Un clásico de los grandes efectos
Madrid va convirtiendo su teatro en musical, como ha pasado antes en las grandes capitales de lo que fue el arte dramático. No se suelen crear aquí, como hacen los otros, sino que traen con la fama incluida y la universalidad, y se copian literalmente, muchas veces -ésta es una- por exigencia de sus creadores de Londres o Nueva York, que temen ver sus obras que tanto aman en harapos locales: en el estreno de Madrid de esta obra, su autor y propietario, Lloyd Webber, estaba sentado en la fila tras la mía, con sus hijos, y se reían, gritaban y aplaudían como si la vieran por primera vez, y gritaban sus bravos. Este género que salta del arte dramático al lírico, sin tener el rigor de la ópera, pero con una música de calidad y una orquestación seria, sin grandes cantantes, pero por encima de la media de la canción, me interesa ligeramente: aquí o en Broadway, o en Londres, donde vi hace casi veinte años esta obra en la temporada del estreno. No encuentro gran diferencia entre aquello y esto, aparte quizá de ese toque de calidad que tiene lo original, y tampoco tengo almacenados recuerdos para comprar. Sé que no me gustó gran cosa entonces ni ahora, y que esta vez parece más aburrida por la repetición incesante de sus versiones en el mundo; y creo yo que porque este tipo de teatro ya sorprende menos. Me refiero, ahora, al teatro de grandes efectos. Mientras las formas herederas del teatro de acontecimientos -el cine, la televisión- se han multiplicado hasta las genialidades de Spielberg, el teatro ha progresado poco. Precisamente la repetición exacta de lo que fue ya hace 20 años indica que no hay nada que añadir.
EL FANTASMA DE LA ÓPERA
Música: Andrew Lloyd Webber. Intérpretes: Luis Amando, Felicidad Farag, Armando Pita. Dirección musical: Pablo Eisele. Escenografía y vestuario: María Bjornson. Teatro Lope de Vega.

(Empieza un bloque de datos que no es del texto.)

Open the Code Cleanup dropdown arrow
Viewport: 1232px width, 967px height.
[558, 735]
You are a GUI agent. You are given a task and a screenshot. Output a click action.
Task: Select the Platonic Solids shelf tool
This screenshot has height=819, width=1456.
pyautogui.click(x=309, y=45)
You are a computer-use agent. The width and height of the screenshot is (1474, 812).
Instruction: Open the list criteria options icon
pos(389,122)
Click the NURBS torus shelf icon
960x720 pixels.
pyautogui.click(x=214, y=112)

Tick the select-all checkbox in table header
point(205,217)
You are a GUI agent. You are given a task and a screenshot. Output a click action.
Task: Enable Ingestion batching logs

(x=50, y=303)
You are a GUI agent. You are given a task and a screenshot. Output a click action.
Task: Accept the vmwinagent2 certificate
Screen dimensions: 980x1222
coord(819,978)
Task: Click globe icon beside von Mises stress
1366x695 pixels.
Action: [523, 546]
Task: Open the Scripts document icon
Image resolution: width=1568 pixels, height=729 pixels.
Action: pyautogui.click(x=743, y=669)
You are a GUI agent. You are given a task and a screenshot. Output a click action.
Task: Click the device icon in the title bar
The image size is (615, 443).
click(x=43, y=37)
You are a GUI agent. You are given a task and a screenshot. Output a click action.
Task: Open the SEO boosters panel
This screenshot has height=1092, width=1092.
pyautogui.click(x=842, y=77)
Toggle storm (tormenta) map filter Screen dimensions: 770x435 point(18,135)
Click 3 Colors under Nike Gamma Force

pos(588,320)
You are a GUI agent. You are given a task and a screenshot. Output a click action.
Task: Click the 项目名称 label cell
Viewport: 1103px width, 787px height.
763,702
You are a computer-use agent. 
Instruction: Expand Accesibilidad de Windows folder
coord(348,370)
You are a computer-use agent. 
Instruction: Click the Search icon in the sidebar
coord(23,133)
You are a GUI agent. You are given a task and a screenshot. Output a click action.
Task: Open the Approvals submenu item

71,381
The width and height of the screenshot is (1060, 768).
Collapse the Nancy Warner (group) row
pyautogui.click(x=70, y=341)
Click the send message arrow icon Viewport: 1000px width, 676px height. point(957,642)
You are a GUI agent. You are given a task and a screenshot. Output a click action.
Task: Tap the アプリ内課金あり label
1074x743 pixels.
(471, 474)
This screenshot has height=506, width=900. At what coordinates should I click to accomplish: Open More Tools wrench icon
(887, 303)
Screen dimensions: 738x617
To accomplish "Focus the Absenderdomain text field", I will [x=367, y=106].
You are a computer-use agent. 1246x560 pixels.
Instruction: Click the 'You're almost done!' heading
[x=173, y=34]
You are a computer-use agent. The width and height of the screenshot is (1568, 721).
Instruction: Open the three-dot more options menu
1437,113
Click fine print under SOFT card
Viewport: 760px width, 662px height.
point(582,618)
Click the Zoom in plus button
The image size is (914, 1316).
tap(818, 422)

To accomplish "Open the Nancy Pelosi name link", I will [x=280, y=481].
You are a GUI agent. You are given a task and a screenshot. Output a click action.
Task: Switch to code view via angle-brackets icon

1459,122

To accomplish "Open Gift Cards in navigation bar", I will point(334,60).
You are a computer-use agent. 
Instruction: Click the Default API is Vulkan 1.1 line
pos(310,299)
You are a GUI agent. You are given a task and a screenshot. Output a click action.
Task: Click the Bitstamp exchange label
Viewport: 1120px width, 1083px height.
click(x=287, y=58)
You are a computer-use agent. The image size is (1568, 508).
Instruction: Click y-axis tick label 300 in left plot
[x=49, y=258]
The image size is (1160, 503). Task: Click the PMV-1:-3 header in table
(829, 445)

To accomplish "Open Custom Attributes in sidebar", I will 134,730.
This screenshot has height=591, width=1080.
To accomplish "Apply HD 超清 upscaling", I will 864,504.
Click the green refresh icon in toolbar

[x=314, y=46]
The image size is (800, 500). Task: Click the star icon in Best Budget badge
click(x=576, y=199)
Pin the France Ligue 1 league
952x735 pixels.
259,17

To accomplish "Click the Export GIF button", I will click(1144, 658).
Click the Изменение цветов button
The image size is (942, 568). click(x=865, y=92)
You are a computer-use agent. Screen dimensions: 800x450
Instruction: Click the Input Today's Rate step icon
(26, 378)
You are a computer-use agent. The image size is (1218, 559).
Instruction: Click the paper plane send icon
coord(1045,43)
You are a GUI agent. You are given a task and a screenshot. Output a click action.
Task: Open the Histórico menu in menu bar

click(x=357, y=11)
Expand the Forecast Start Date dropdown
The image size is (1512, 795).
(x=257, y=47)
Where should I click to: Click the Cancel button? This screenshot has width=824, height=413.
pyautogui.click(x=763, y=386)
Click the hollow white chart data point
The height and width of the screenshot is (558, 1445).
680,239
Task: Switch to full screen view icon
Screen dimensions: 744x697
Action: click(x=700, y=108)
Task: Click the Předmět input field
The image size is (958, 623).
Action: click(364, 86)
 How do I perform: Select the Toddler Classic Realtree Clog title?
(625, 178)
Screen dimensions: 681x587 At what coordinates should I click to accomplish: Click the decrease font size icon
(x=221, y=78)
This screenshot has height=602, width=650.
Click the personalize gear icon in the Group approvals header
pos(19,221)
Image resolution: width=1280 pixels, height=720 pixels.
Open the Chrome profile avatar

Leí a Gastón Leroux en mi infancia. Era autor de novelas detectivescas, de aventuras y 'de miedo', decíamos. Creó el personaje de Chéri-Bibi, y el de Rouletabille, un periodista que ahora llamaríamos 'de investigación' que entraba en las aventuras. No está en este Fantasma, donde sí hay misterio, ambiente, capacidad literaria para encontrar un mundo misterioso y legendario en los sótanos olvidados de la Ópera de París -el Palais Garnier- y, naturalmente, amor; y repetición del mito eterno de La bella y la bestia, dentro del cual se repite la creación del personaje ambiguo entre la maldad y la ternura y el amor. La novela ha perdurado no sólo en Francia, sino aquí mismo, donde las ediciones han seguido vendiéndose: la más reciente, en la traducción de Mauro Armiño que sale ahora en formato de bolsillo. Con ese placer por la novela clásica, o por su recuerdo, la aventura teatral se reduce a ser su ilustración con todos los efectos, los brillantes de los trajes, la lámpara que cae sin caer o el lago que no es de agua sino de humo. Está sobre todo la música de Lloyd Webber y el esfuerzo de los cantantes y los bailarines por permanecer dentro de la calidad. Esta especie de estreno, en su acepción lógica de primera representación, a la que creo que seguirán algunas otras representaciones especiales para más invitados, se desarrolló sin errores ni problemas, con mucha dignidad, y fue agradecida por el público invitado que precede al que ya ha agotado entradas para otros días: la cifra que se daba ayer era la de 20.000 localidades ya vendidas.